Si les mégayachts constituent un tel problème, que peut-on faire ? L'une des suggestions est qu'il devrait y avoir un lourde taxe sur les grands yachts. La proposition est intéressante, mais elle présente deux inconvénients : premièrement, si vous pouvez vous permettre d'acheter un mégayacht, vous pouvez probablement vous permettre de payer la taxe sur celui-ci également. Si les mégayachts alimentent la catastrophe climatique, les taxer pourrait ne pas suffire.
Deuxièmement, le fait que les propriétaires de yachts puissent choisir le pavillon du pays sous lequel ils souhaitent naviguer - et qu'ils puissent arborer un pavillon de complaisance s'ils le souhaitent - signifie qu'il serait extrêmement difficile d'appliquer une telle taxe.
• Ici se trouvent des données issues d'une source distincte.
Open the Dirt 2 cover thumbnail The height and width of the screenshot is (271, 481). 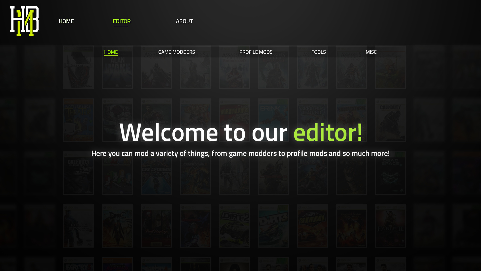click(x=234, y=226)
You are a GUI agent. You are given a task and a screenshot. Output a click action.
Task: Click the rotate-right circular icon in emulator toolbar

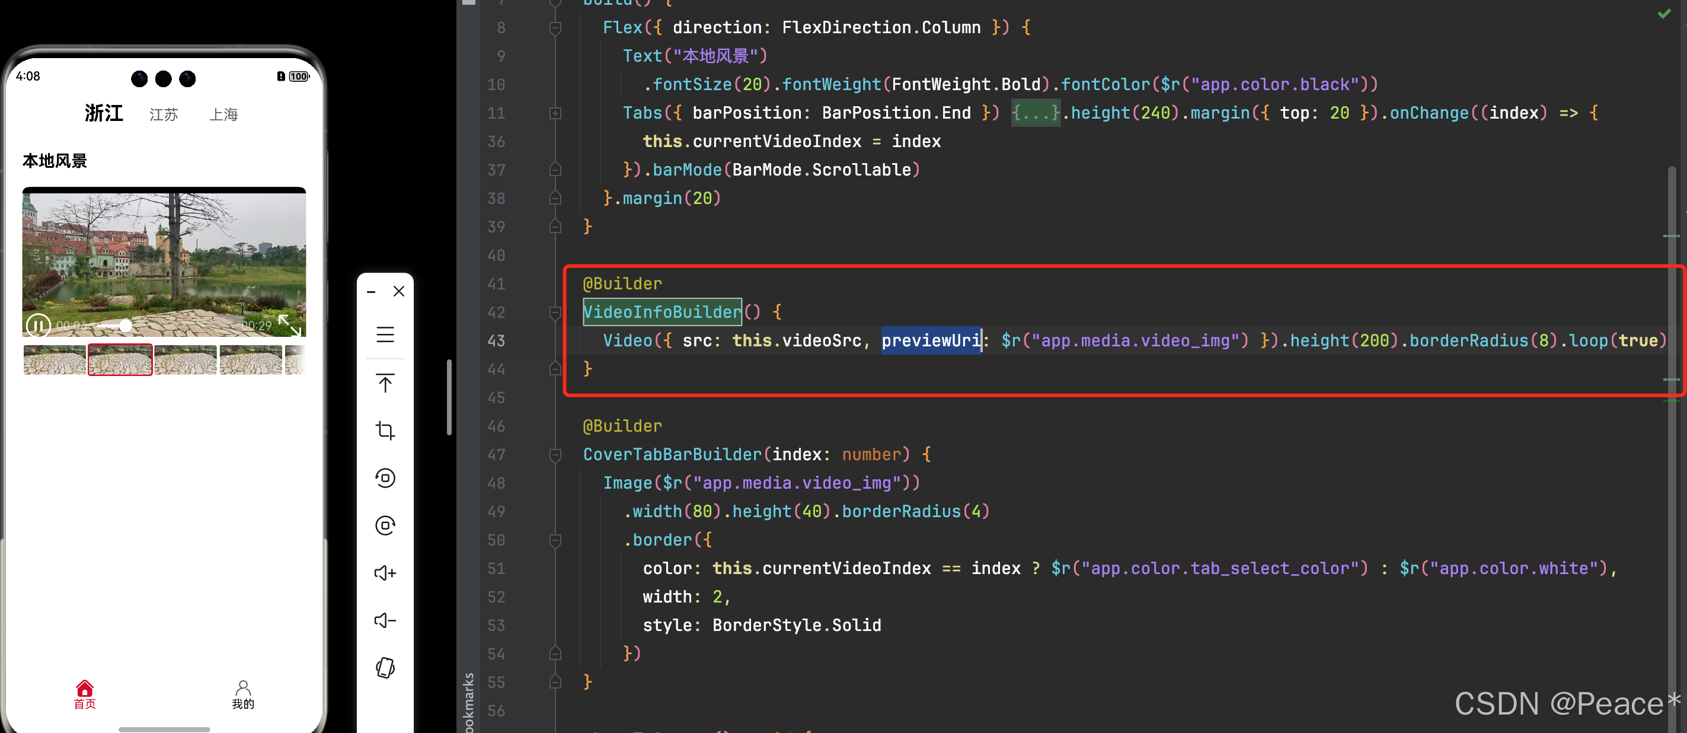(385, 525)
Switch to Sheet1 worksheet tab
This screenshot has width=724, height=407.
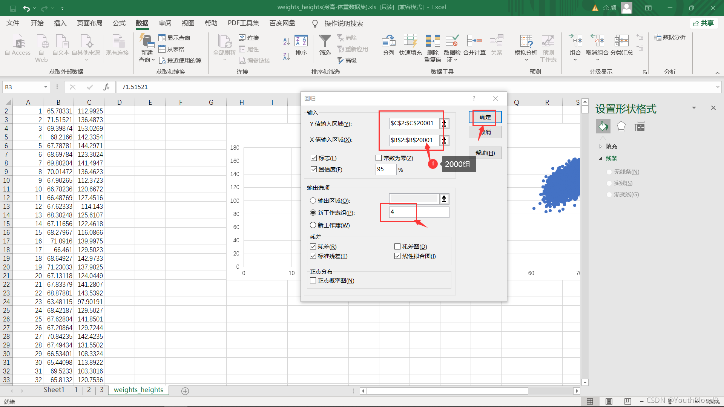pos(54,390)
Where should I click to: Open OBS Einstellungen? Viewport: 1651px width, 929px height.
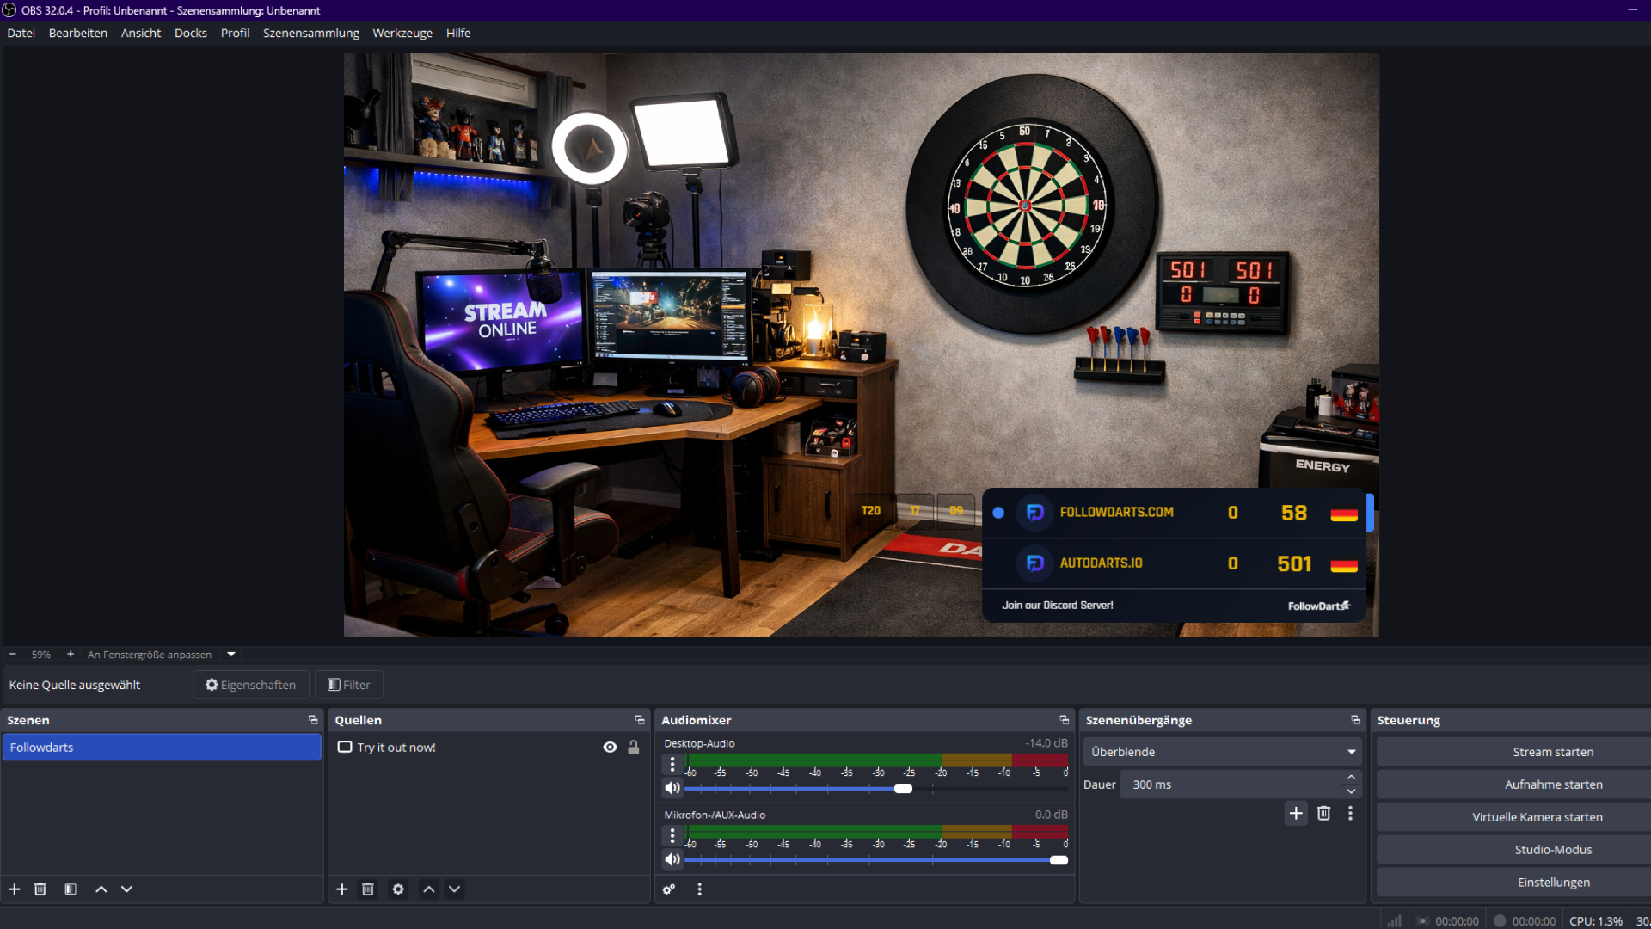(x=1554, y=882)
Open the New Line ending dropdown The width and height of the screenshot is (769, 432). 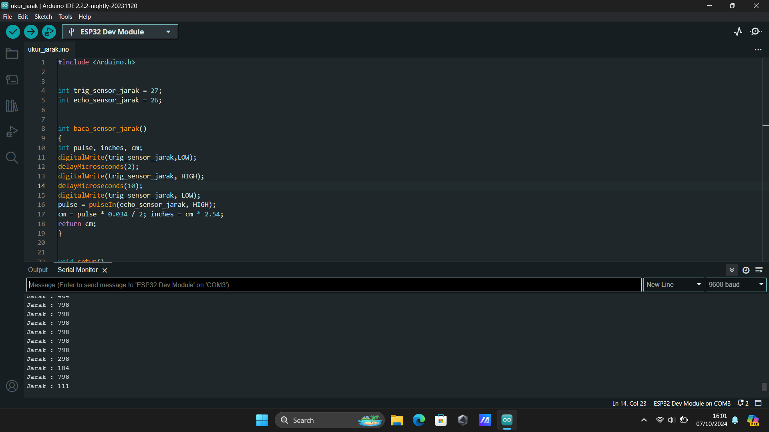pyautogui.click(x=673, y=284)
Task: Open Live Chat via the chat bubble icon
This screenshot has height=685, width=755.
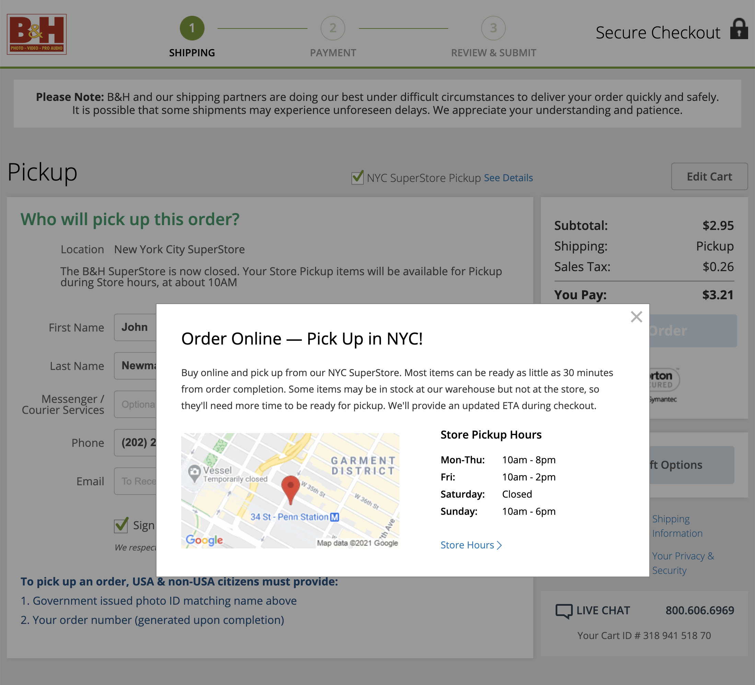Action: pos(564,610)
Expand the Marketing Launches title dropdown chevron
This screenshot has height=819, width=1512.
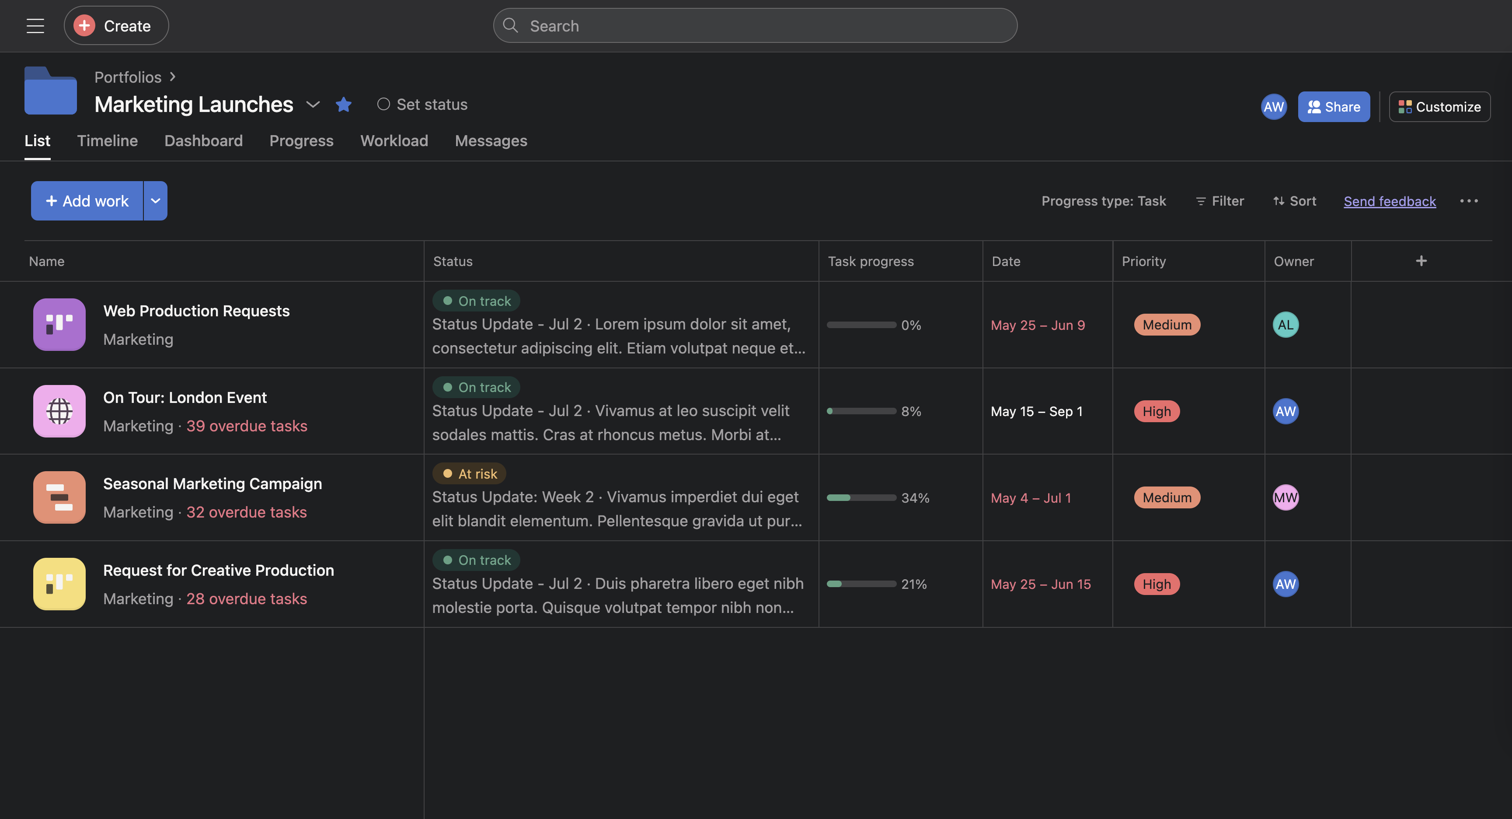[x=313, y=105]

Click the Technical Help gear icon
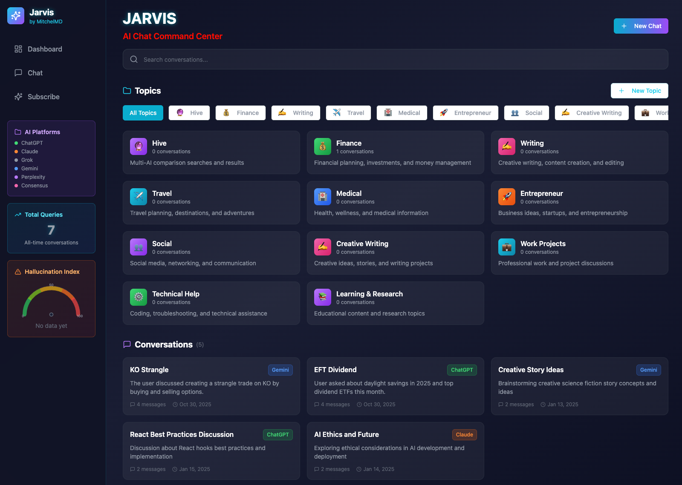(x=139, y=297)
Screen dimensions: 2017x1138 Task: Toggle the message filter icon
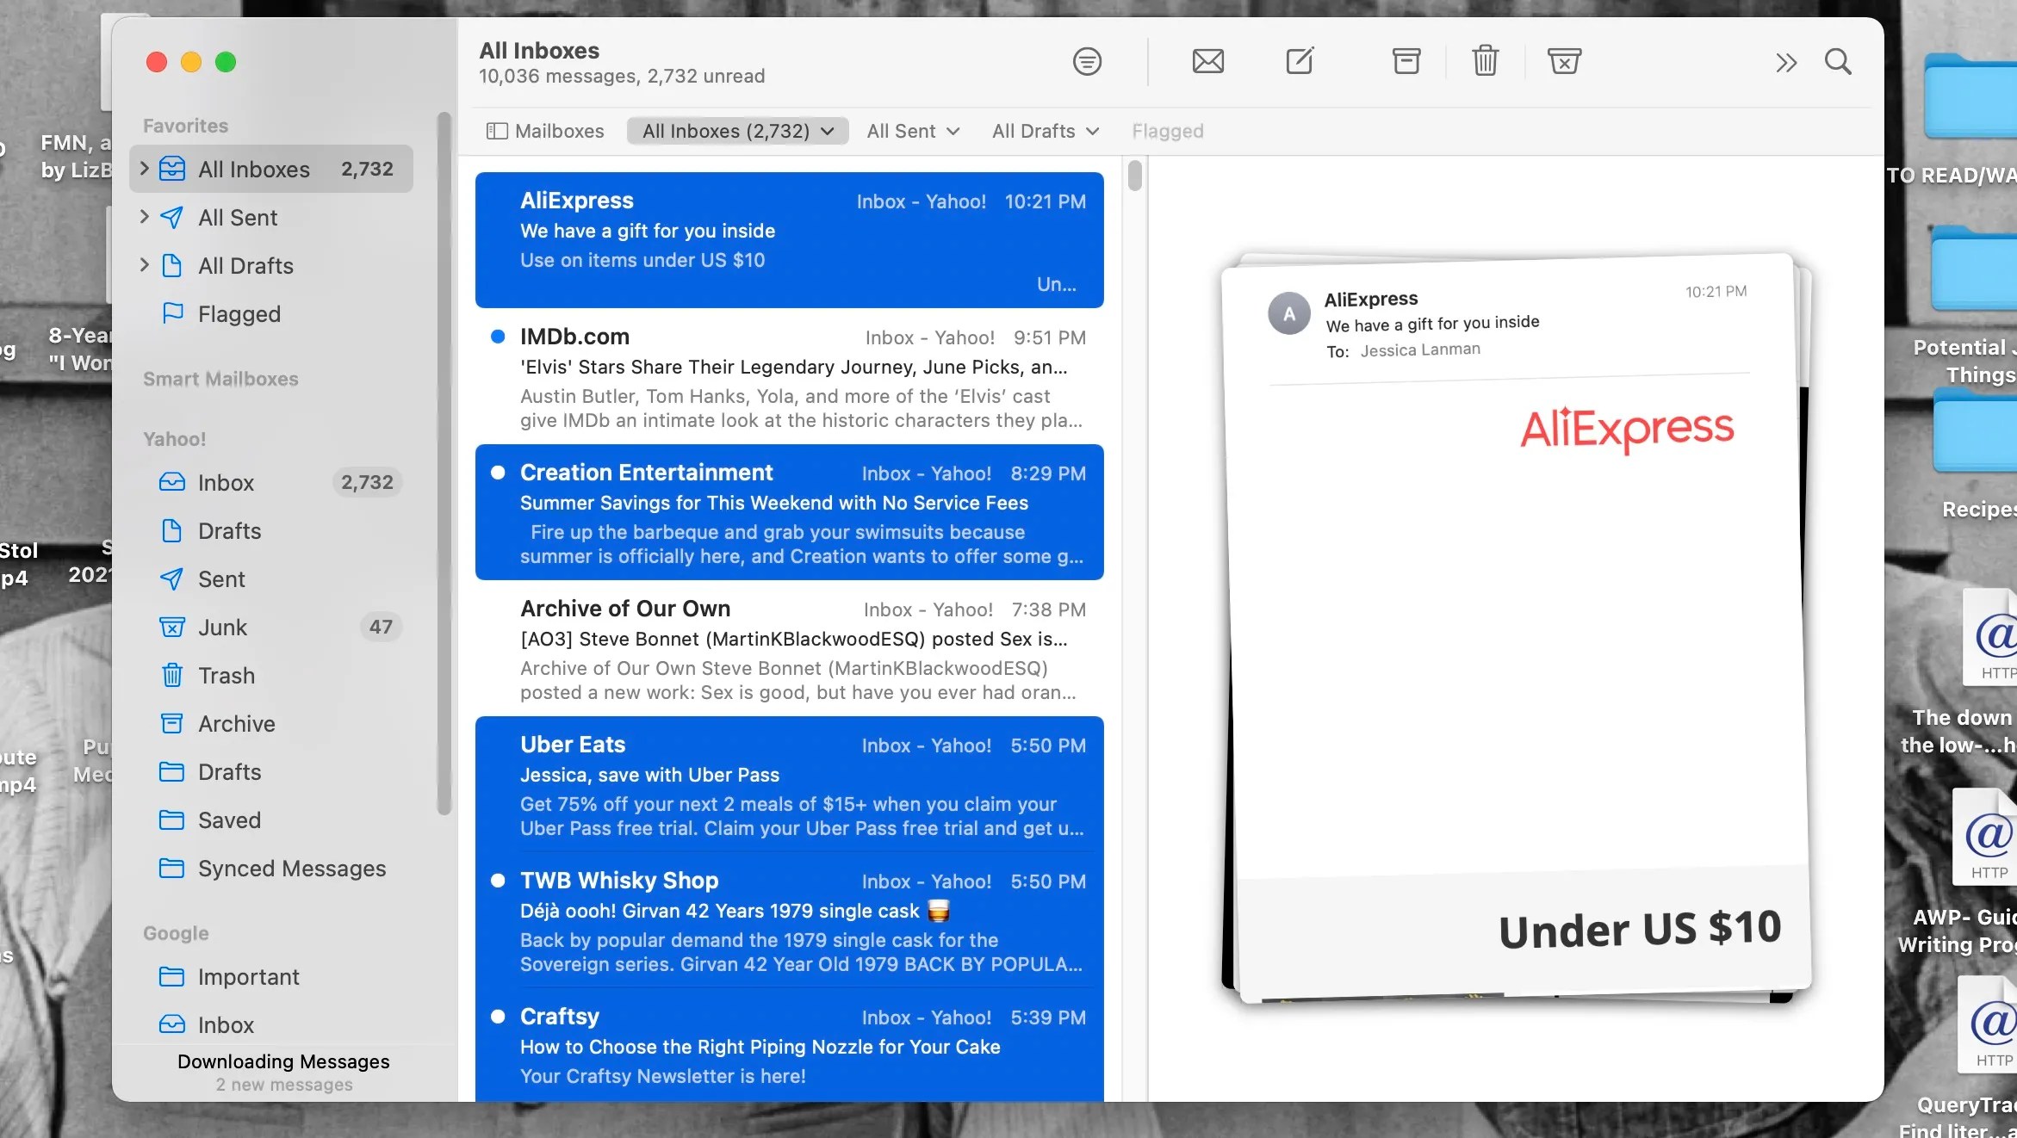[1087, 61]
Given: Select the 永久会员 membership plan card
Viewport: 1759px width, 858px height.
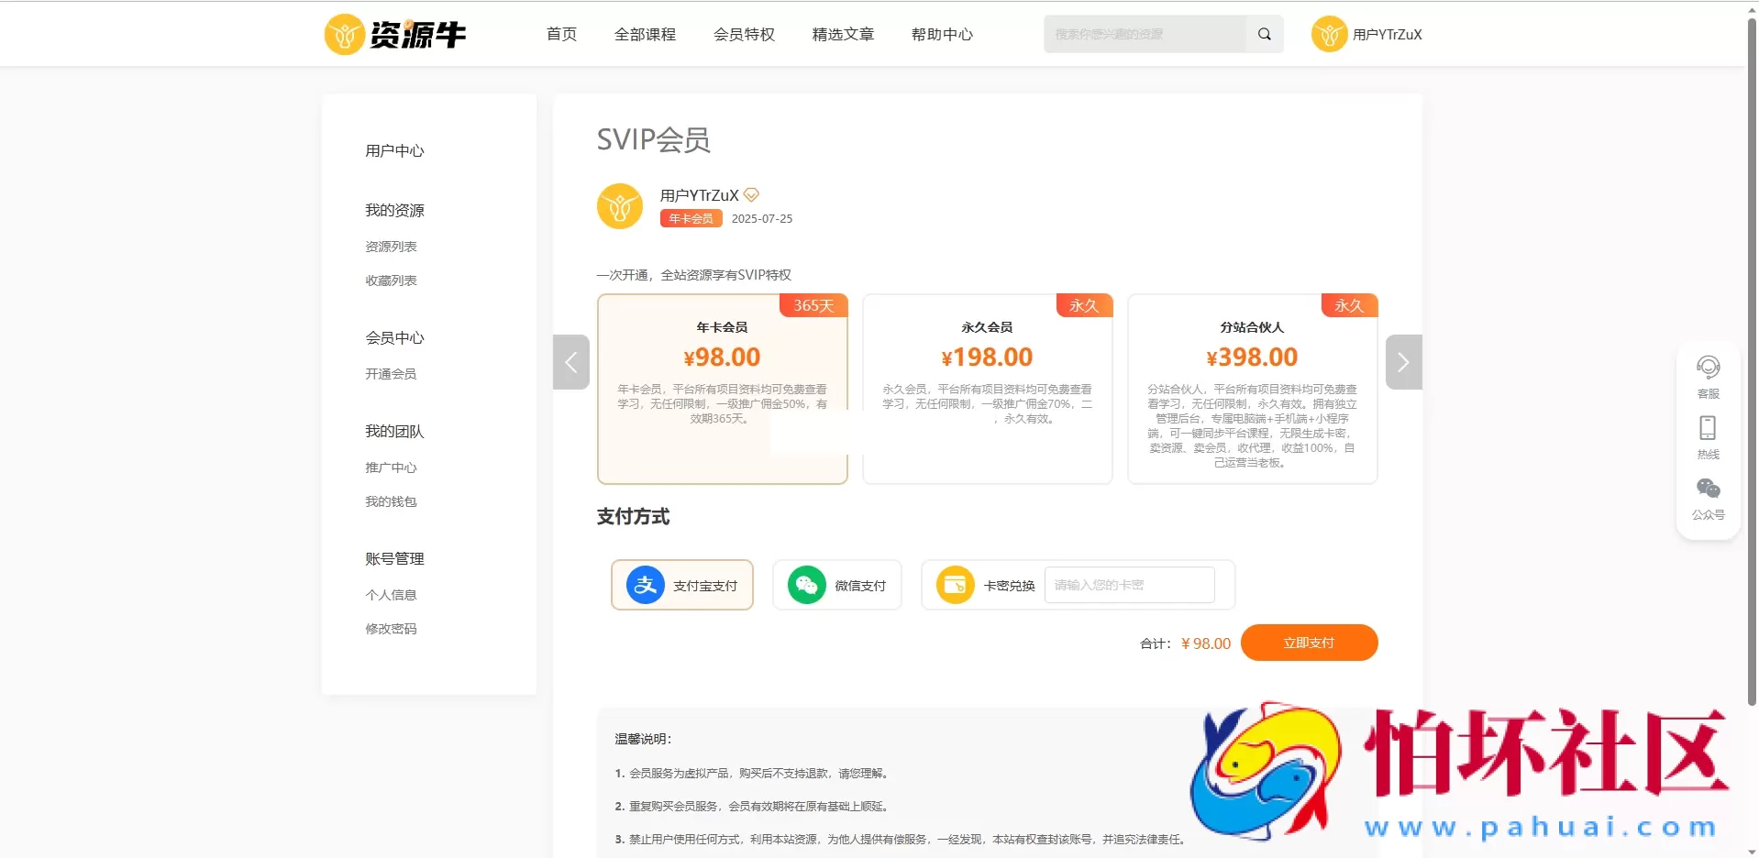Looking at the screenshot, I should pos(987,390).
Une autre solution consisterait à cesser tout simplement de les construire. Dans le cas des armes nucléaires, notre sécurité collective a été renforcée par les traités de non-prolifération, qui empêchent la dissémination des missiles et encouragent leur retrait progressif. Certains militants, universitaires et décideurs politiques ont fait valoir que cette approche devrait maintenant être appliquée aux combustibles fossiles, qui représentent une menace tout aussi grave pour notre avenir. Dans le cadre d'un traité de non-prolifération des mégayachts, les pays s'engageraient à ne plus construire de navires au-delà d'une certaine taille.
Cependant, toute approche efficace devra également cibler les yachts existants, et pas seulement les nouveaux. En raison de leur empreinte carbone démesurée, les mégayachts contribuent de manière catastrophique à la crise climatique du simple fait de leur existence.
L'une des options consiste à interdire l'accès des mégayachts aux ports, voire aux eaux territoriales. La ville italienne de Naples, par exemple, a récemment interdit yachts de plus de 75 mètres dans ses ports. Chaque mégayacht mis hors service à la suite de cette pression et chaque nouvelle commande annulée représentent une victoire pour le climat.
Si les dirigeants refusent d'agir, l'avenir est tout tracé. Tout comme les mégayachts sont arrivés pour supplanter les superyachts, les milliardaires du monde entier ont déjà en ligne de mire leur prochain prix : le gigayacht.